To understand how CEO background characteristics relate to firm success, I focus on a small number of relationship plots rather than plotting every possible pair of variables. These plots were chosen because they connect directly to the research question and compare the response variable, log revenue, to several meaningful CEO characteristics. The scatterplot is especially useful for looking at the association between two quantitative variables, while the boxplots are useful for comparing a quantitative outcome across categorical groups.
I chose this scatterplot because both tenure and revenue are central to the research question, and it allows me to examine whether more years in the CEO role are associated with differences in firm revenue. The plot suggests a slight positive relationship, meaning firms led by longer tenured CEOs may have somewhat higher revenues on average. However, the points are fairly spread out, so the association appears weak rather than strong.

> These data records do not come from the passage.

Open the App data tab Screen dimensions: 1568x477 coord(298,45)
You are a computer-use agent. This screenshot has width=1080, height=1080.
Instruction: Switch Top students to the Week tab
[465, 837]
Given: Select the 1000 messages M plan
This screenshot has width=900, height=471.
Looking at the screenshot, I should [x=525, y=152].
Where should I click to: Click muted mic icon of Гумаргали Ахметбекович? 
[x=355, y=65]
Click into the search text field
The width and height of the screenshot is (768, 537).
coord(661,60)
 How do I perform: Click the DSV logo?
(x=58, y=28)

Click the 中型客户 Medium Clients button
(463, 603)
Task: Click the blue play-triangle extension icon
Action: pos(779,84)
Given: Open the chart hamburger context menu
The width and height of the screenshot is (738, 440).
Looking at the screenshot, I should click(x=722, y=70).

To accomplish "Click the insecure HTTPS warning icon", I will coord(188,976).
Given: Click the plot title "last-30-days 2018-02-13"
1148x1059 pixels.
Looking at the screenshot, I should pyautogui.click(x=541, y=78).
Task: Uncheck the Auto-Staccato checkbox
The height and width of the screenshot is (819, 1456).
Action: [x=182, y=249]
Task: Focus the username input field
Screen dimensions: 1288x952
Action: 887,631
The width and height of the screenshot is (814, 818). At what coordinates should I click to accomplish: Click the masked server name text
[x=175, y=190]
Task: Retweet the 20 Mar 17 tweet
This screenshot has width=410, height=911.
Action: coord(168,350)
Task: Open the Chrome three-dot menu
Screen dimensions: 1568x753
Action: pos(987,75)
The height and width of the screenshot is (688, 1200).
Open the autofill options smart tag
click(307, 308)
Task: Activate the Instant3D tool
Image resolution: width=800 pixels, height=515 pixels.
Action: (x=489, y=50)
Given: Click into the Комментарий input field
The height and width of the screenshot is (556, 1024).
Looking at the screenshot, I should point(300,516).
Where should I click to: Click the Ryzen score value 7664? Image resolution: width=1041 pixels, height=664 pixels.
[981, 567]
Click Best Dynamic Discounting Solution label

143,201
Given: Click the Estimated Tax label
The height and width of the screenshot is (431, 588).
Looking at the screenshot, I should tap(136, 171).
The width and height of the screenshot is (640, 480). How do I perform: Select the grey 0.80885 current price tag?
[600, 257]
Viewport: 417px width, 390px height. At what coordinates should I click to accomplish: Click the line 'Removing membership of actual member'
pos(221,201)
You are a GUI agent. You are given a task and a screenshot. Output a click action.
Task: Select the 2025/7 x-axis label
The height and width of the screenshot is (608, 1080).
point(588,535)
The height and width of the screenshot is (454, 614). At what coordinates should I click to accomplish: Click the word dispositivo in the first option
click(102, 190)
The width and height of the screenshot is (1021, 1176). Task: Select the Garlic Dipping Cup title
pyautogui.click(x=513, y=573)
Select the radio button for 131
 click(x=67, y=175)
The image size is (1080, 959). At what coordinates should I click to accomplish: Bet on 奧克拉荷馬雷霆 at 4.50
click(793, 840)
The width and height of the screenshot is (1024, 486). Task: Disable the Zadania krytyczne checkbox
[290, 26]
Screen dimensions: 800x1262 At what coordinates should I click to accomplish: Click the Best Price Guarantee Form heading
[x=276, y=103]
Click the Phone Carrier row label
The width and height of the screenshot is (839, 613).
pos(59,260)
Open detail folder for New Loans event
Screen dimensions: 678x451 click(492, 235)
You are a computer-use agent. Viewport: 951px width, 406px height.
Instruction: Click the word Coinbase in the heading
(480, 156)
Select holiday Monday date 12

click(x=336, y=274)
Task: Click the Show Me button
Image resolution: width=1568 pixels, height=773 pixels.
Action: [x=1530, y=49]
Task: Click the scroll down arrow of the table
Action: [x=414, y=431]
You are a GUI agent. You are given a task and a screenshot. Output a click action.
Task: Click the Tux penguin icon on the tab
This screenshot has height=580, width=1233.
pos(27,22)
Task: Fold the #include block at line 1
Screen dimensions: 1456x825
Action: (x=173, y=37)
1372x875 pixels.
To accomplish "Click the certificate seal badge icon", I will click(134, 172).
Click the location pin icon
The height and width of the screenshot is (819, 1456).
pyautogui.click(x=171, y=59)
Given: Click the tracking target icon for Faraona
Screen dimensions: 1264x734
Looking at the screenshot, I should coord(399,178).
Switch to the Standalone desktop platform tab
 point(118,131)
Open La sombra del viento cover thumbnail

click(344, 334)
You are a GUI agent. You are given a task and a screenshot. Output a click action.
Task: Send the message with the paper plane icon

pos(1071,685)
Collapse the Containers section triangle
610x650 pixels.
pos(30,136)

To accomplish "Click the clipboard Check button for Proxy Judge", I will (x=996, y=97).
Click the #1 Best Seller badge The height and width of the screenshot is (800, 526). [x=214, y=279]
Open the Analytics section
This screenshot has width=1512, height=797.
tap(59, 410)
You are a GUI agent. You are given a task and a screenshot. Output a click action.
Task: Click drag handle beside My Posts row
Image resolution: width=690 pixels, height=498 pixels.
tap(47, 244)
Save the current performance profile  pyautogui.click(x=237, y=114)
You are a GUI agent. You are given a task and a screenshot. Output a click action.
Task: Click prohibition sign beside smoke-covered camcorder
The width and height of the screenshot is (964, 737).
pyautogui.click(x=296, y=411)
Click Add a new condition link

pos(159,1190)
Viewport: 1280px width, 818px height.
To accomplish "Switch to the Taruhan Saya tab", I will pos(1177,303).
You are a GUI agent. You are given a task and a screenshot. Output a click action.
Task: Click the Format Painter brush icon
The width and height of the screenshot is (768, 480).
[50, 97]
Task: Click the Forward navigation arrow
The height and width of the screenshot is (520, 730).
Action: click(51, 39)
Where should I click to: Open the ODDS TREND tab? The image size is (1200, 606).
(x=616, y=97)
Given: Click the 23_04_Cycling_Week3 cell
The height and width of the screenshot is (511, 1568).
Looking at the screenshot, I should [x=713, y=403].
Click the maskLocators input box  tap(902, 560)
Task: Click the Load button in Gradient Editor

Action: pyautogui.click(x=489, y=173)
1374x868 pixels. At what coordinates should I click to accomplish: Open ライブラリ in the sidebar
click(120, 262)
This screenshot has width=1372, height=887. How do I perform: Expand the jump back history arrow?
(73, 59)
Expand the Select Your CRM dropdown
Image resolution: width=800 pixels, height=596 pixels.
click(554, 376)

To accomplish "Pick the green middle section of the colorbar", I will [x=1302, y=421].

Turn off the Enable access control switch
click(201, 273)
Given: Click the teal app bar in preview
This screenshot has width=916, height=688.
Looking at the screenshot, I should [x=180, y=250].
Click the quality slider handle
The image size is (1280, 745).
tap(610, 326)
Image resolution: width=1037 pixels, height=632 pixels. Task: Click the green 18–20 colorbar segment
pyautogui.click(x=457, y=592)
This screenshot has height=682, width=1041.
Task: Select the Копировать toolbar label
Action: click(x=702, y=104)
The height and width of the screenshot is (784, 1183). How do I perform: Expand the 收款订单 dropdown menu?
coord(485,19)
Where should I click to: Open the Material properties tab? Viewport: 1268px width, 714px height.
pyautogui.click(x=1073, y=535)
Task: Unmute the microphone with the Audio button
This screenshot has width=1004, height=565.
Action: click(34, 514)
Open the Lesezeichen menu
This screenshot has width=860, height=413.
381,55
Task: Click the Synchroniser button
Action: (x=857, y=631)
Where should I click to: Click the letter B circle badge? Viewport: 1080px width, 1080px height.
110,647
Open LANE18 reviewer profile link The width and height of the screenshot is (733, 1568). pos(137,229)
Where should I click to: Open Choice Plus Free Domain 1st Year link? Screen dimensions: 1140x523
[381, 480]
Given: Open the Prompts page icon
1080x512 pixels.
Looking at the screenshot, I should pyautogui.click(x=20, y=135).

I included this boxplot because athletic background was one of the main CEO characteristics collected in the dataset. The distributions overlap heavily, which suggests that firms led by former athletes and non athletes have fairly similar revenue patterns. While there may be some difference in center, the plot does not show a large or obvious separation between the two groups.
This boxplot was chosen to examine whether CEOs with Ivy League undergraduate education tend to lead higher revenue firms. The two groups look fairly similar, with substantial overlap in both spread and center. This suggests that Ivy League undergraduate education does not have a strong visible relationship with revenue in this dataset.
I also included undergraduate major because it is another meaningful background characteristic that varies across CEOs. Some categories appear to have slightly different centers, but there is still a large amount of overlap, and no category stands out as dramatically different from the others. This suggests that undergraduate major may not be strongly related to firm revenue on its own.
Overall, the descriptive analysis suggests that company revenue varies widely across Fortune 100 firms and is strongly right skewed, which makes the log transformation useful for interpretation. CEO background variables such as tenure, athlete status, Ivy League undergraduate education, and undergraduate major category show some differences across groups, but the plots do not suggest strong or dramatic relationships with revenue.
The clearest pattern is that most of the relationship plots show substantial overlap across groups and considerable variability within groups. This means that while CEO background characteristics may be associated with small differences in firm revenue, they do not appear to explain large amounts of variation on their own. Because the data are observational and limited to Fortune 100 CEOs, these results should be interpreted as descriptive associations rather than causal effects.